NORFOLK, Va. – With the coronavirus lockdown and school out for the summer, 9-year-old Maya Gebler’s social world had shrunk to her immediate family and a few friends.
When her human pen pals stopped writing, she turned to the fairies who had taken up residence at a tree in her Virginia neighborhood. And the fairies wrote back.
“They care about you,” she said. "And they want to write to you.”
Beneath a crape myrtle at the edge of a lawn in Norfolk lies a fairy village. A sign on a small wooden door shaped like a slice of bread lets visitors know fairies are sleeping behind the smooth bark. Tiny buildings with mushroom spires and flowers line the sidewalk below.
Perhaps just as important are the cedar tables and chairs, the paper and the pens.
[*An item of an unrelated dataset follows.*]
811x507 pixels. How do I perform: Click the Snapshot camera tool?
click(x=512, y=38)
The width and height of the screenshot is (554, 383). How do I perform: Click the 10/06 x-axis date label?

One mailbox, often brimming with envelopes, welcomes correspondence. Another offers responses from the likes of the Fairy Godmother, Fairy Queen Lysandra and Tinker Bell.
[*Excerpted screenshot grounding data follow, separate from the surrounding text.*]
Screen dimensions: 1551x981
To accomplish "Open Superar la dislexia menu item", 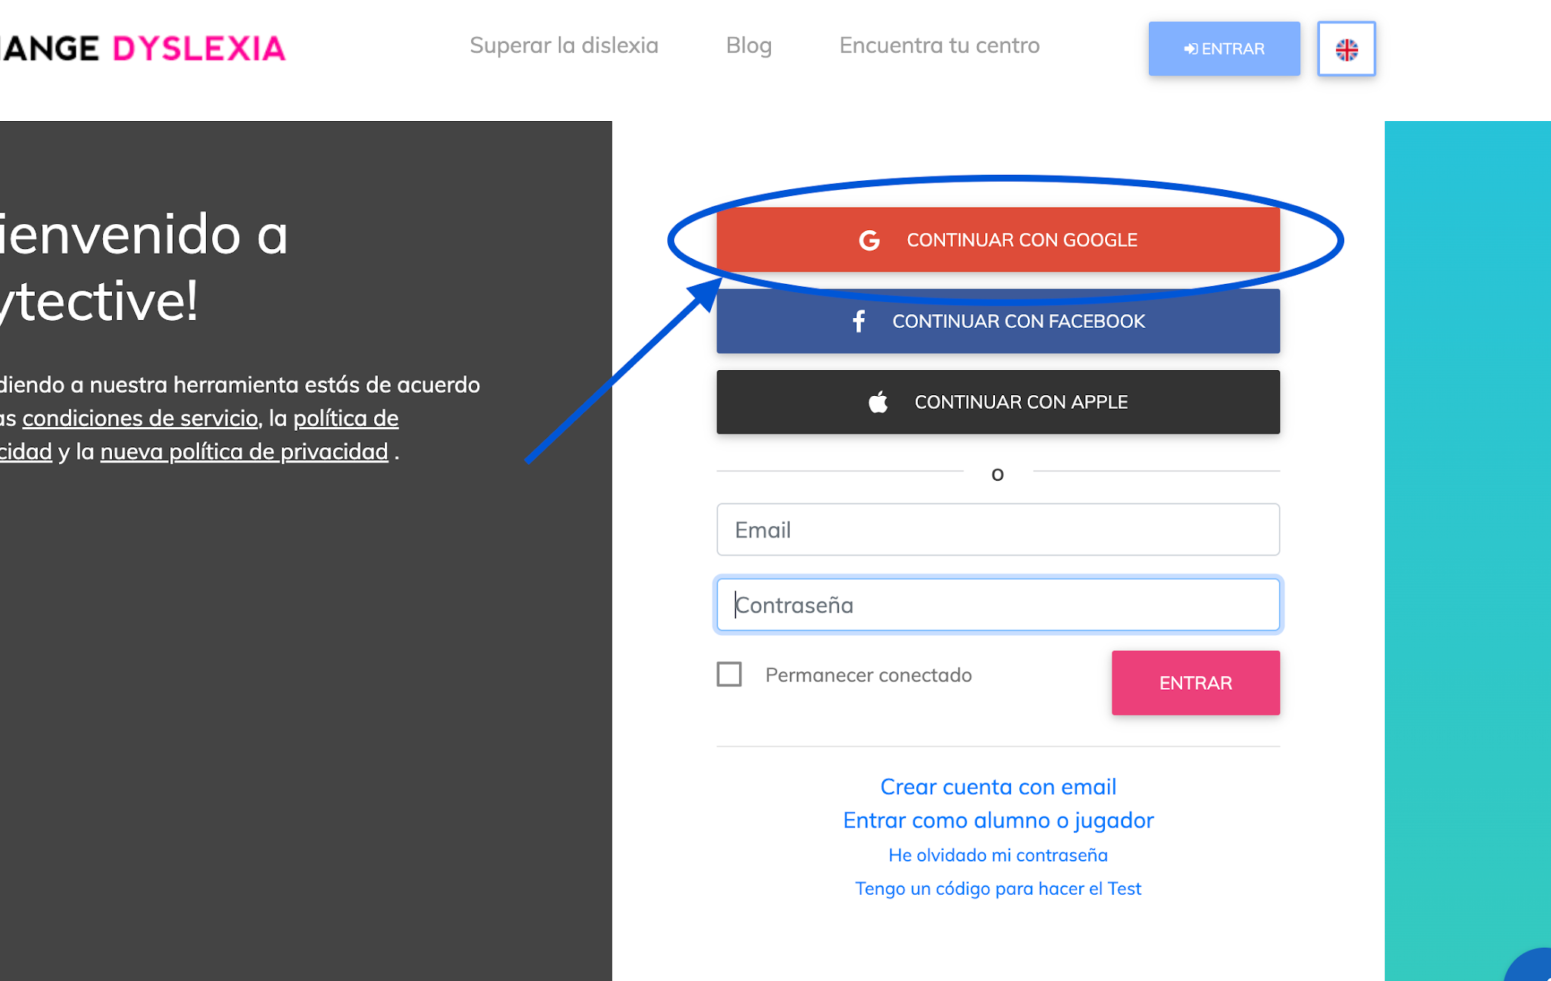I will [x=563, y=45].
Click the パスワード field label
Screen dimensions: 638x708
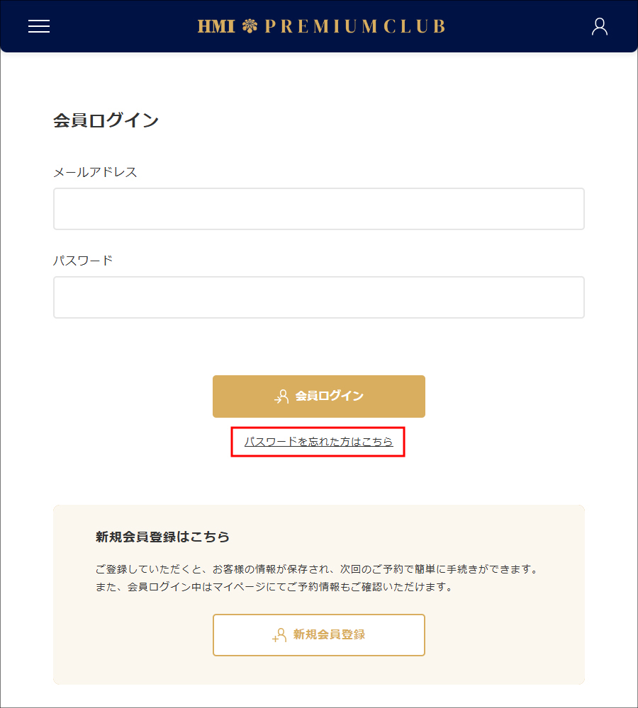[83, 261]
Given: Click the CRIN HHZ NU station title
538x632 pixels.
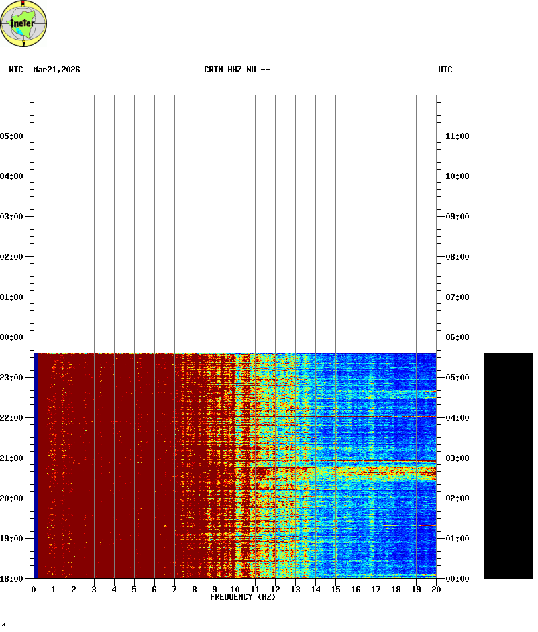Looking at the screenshot, I should [x=237, y=70].
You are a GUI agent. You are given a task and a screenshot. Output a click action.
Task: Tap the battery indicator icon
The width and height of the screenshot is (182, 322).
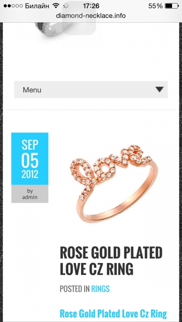pyautogui.click(x=172, y=6)
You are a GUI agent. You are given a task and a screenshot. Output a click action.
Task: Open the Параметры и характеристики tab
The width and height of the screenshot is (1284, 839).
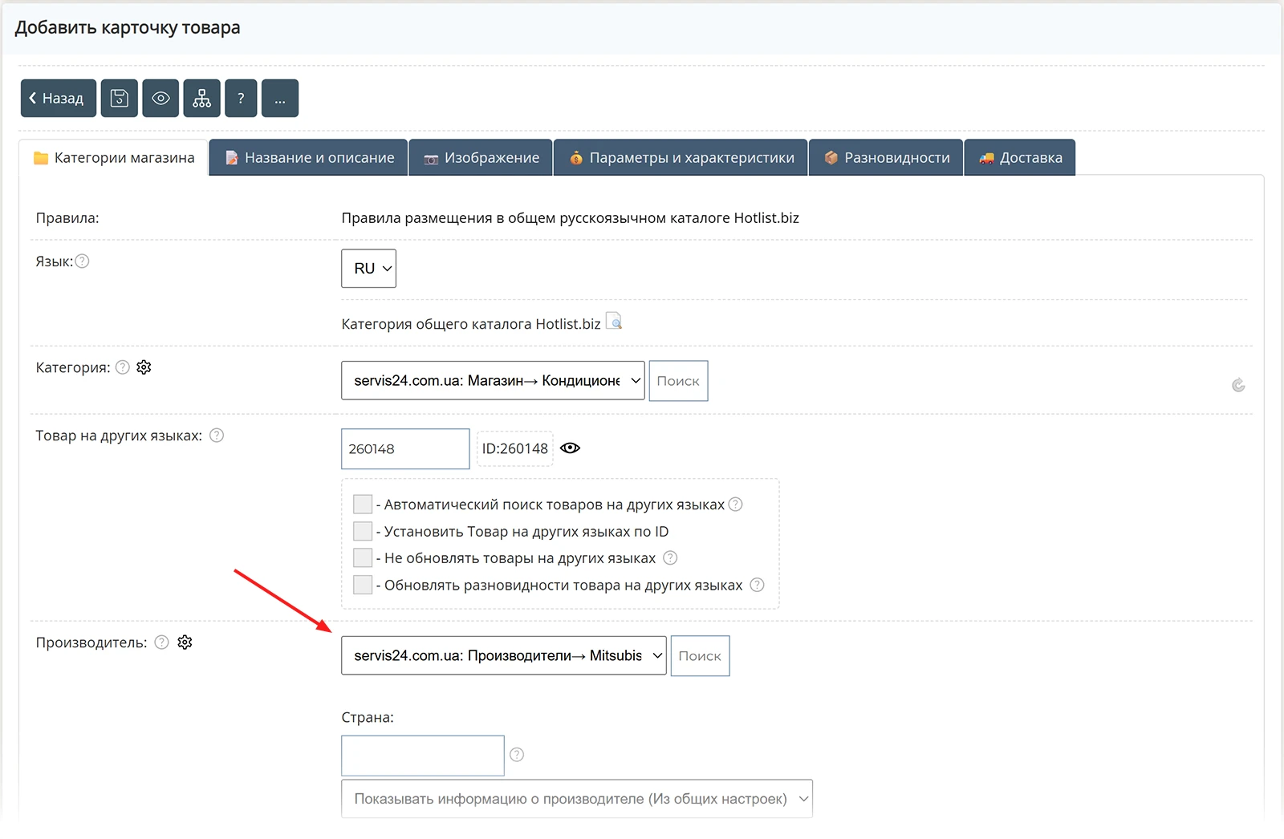coord(681,157)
The fairy tree village appeared in July outside the home of journalist and children’s book author Lisa Suhay, 55, a mother of five. Word spread online and now youngsters arrive wearing pixie wings or princess gowns and a website connects children who live farther away.
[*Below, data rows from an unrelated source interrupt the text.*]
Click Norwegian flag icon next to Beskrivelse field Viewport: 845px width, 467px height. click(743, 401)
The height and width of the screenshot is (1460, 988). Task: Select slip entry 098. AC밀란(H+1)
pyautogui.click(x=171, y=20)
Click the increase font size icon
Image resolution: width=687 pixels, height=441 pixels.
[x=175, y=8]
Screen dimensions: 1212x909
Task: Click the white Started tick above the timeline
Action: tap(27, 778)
In the past few months, more than 700 letters have arrived — from neighborhood children but also from nearby cities such as Virginia Beach. Not a small number appear to be from students at Old Dominion University, a state school down the street.
For some, the letters offer a reprieve from days stuck at home and in virtual school. They also provide something much deeper — a therapeutic opportunity for wishing, confessing and venting.